──────── THE RECORDS ────────

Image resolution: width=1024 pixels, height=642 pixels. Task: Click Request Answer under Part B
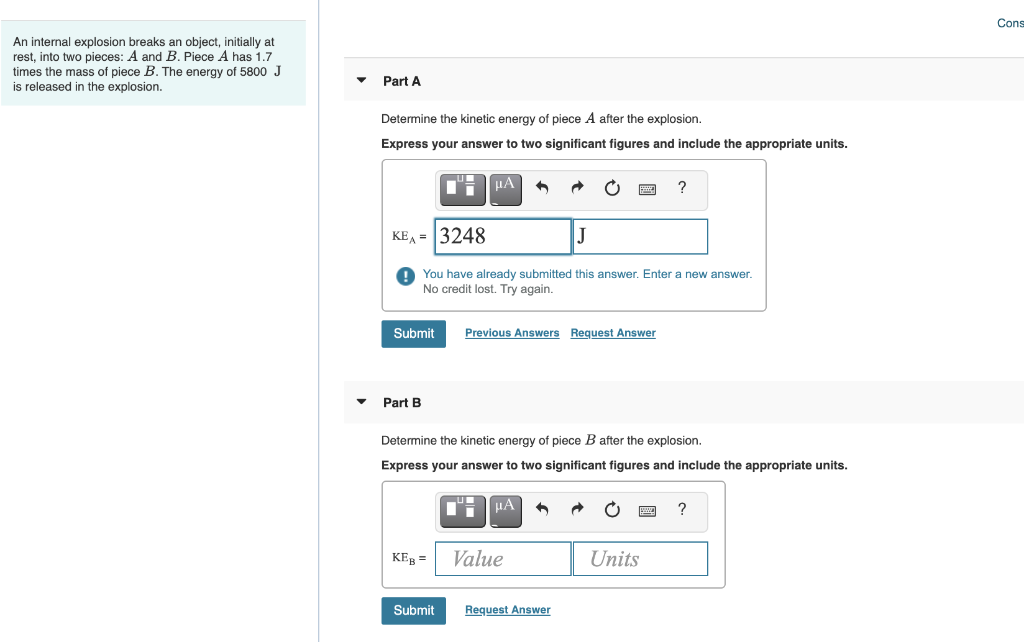pyautogui.click(x=507, y=609)
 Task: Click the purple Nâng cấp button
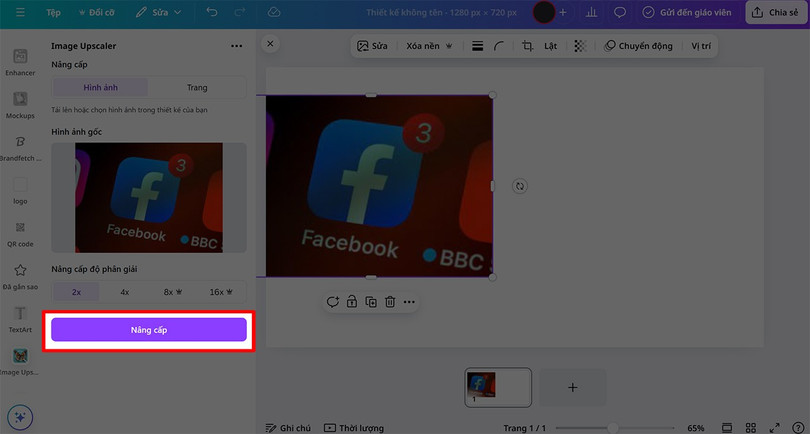click(x=148, y=330)
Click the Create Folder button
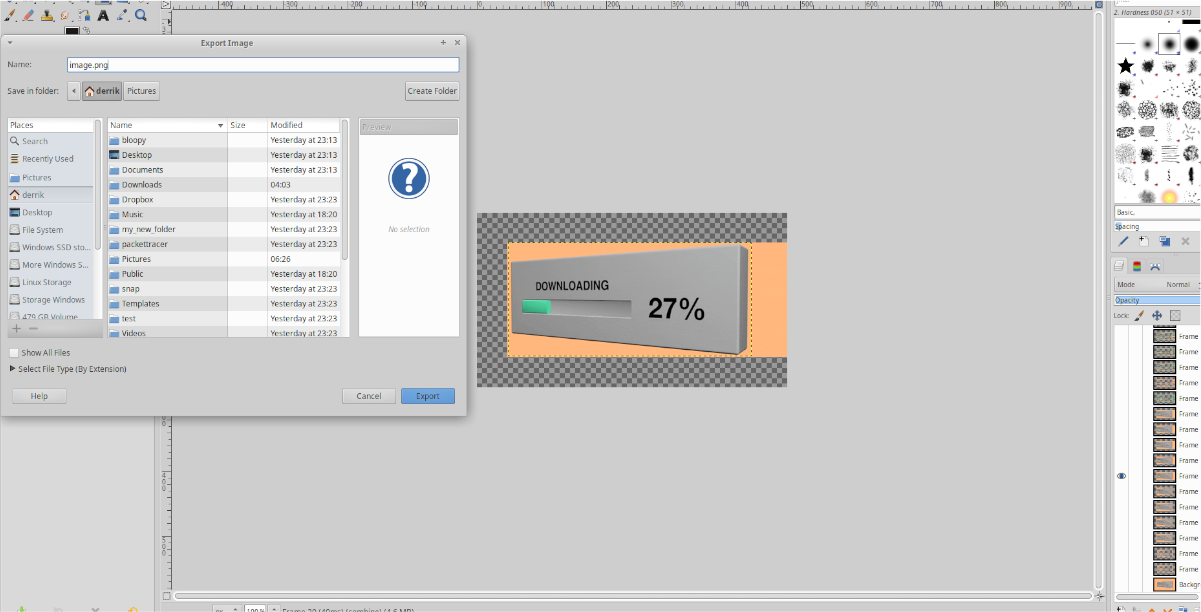 pos(432,91)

────────

WORK INSTRUCTIONS -> Reproduce the whole listing verbatim. Pictures stay out of the copy.

ANSWER ->
Image resolution: width=1024 pixels, height=642 pixels. Task: Click Request Answer under Part B
pyautogui.click(x=507, y=609)
 Task: Click the purple Nâng cấp button
click(x=148, y=330)
Click the Create Folder button
 pos(432,91)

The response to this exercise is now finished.